14 June 2006

TFS Team Build: Problems with calling a custom target before building each individual solution - Part I

Ok, so I’ve been banging my head against this wall for about a week now.  I’ve been trying to run a custom target before each individual solution builds with little success…until now!

I am creating a team build for continuous integration purposes.  During the build I have to run a custom task to perform code generation.  At this point you are probably asking yourself “Why the hell is he having a problem with that?”  Just create a BeforeCoreCompile target in your TFSBuild.proj file, call the custom task there and voila…problem solved! 

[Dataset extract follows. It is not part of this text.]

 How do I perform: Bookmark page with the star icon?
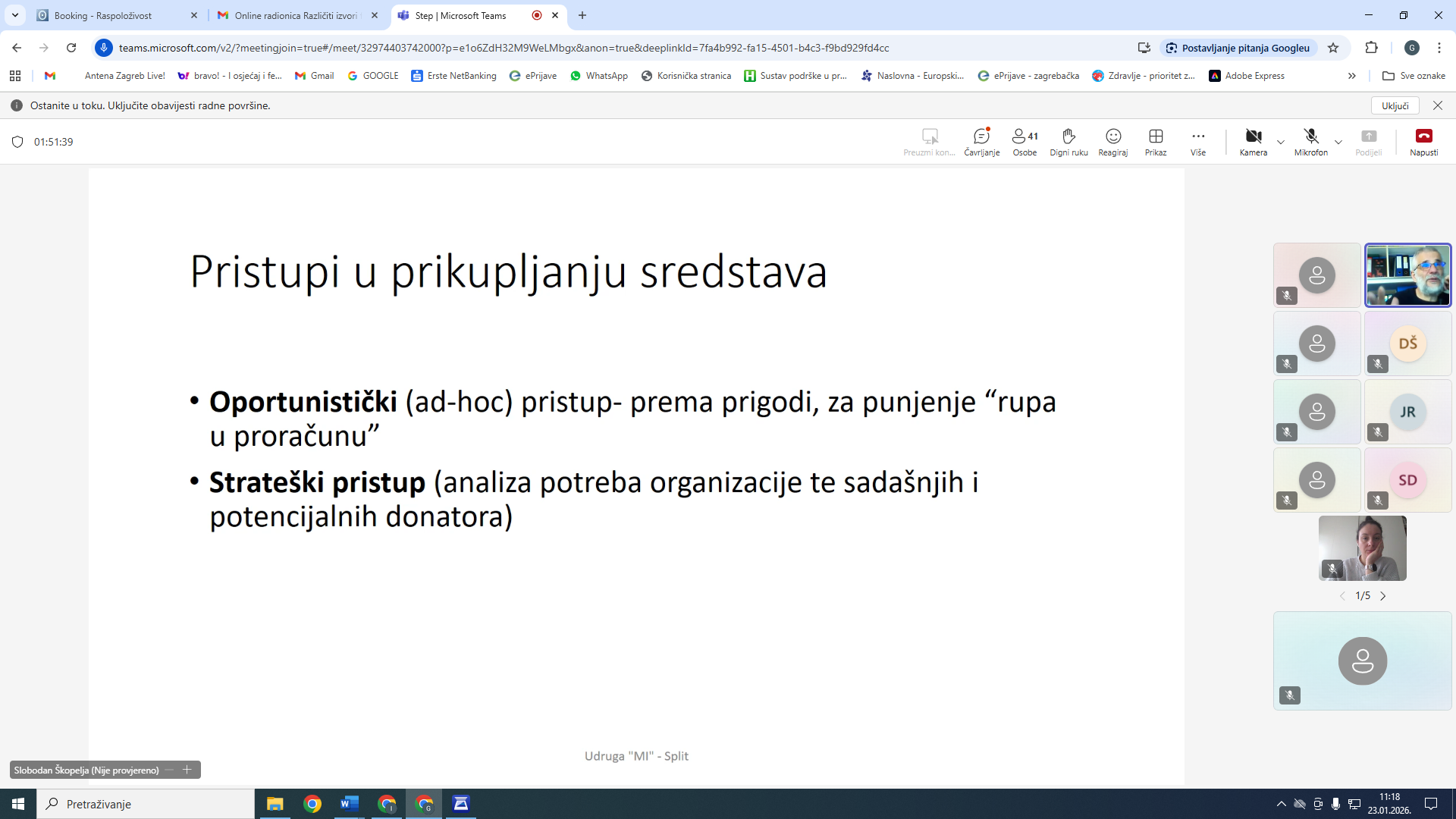[x=1333, y=48]
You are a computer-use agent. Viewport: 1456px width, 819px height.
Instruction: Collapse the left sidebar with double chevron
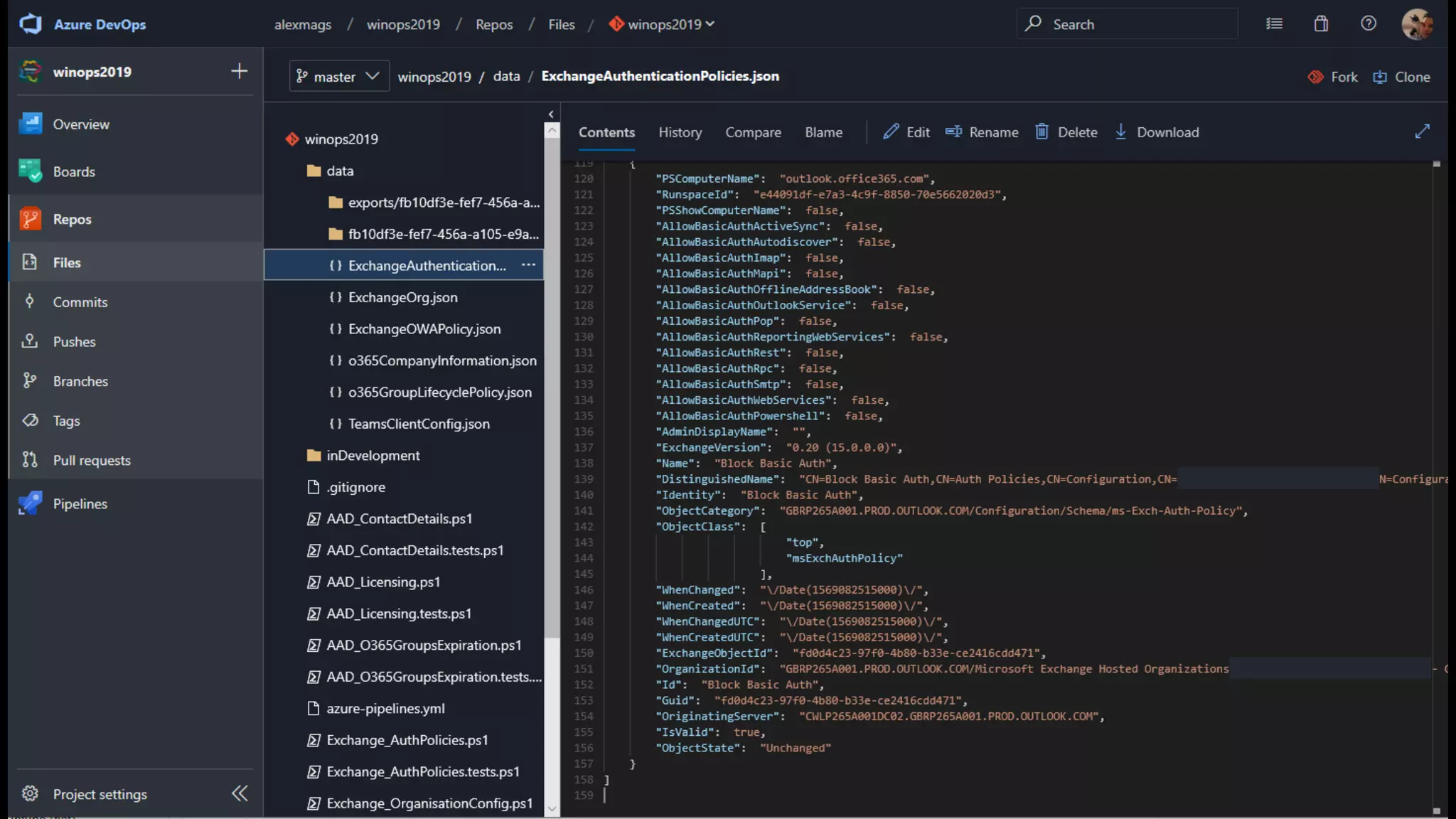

The problem is that this is not quite what I need.  What happens here is that the build process proceeds as follows (very simplified):

Get all source code in the workspace
Label all source code in the workspace
Run the BeforeCoreCompile action to run a custom task (codegen) for all of the solutions in the build
Compile all of the solutions in the build
Copy all of the binaries to the “drop folder”
Run tests and report

My problem is that code generation template will sometimes use reflection to extract data from previously compiled assemblies to create web services and proxies.  This means that I can’t do all of the code generation at the same time prior to compilation as there are no compiled assemblies to reflect upon.  What I really want to do is:

Get all source code in the workspace
Label all source code in the workspace
For each solution in the build
    Run a custom task (code generation)
      on the current solution
    Compile the solution
Copy all of the binaries to the “drop folder”
Run tests and report

By now you are still saying “Steve, you’re a freakin’ moron!  Haven’t you ever heard of Google?  You are trying to solve a scenario similar to one that Manish Agarawal blogged about  in early May entitled How to call a custom target after building each individual solution (sln) in Team Build.  RTFM!”  Well, as you can tell by my reference, I have read this post and implemented it as well.  I encountered a number of problems and questions during implementation so I said “Steve”, I call myself Steve.  I said “Steve, our company is paying a shit-load of money for Microsoft Support..why the hell not use it?”  So I called into our Microsoft support rep to give me a hand. 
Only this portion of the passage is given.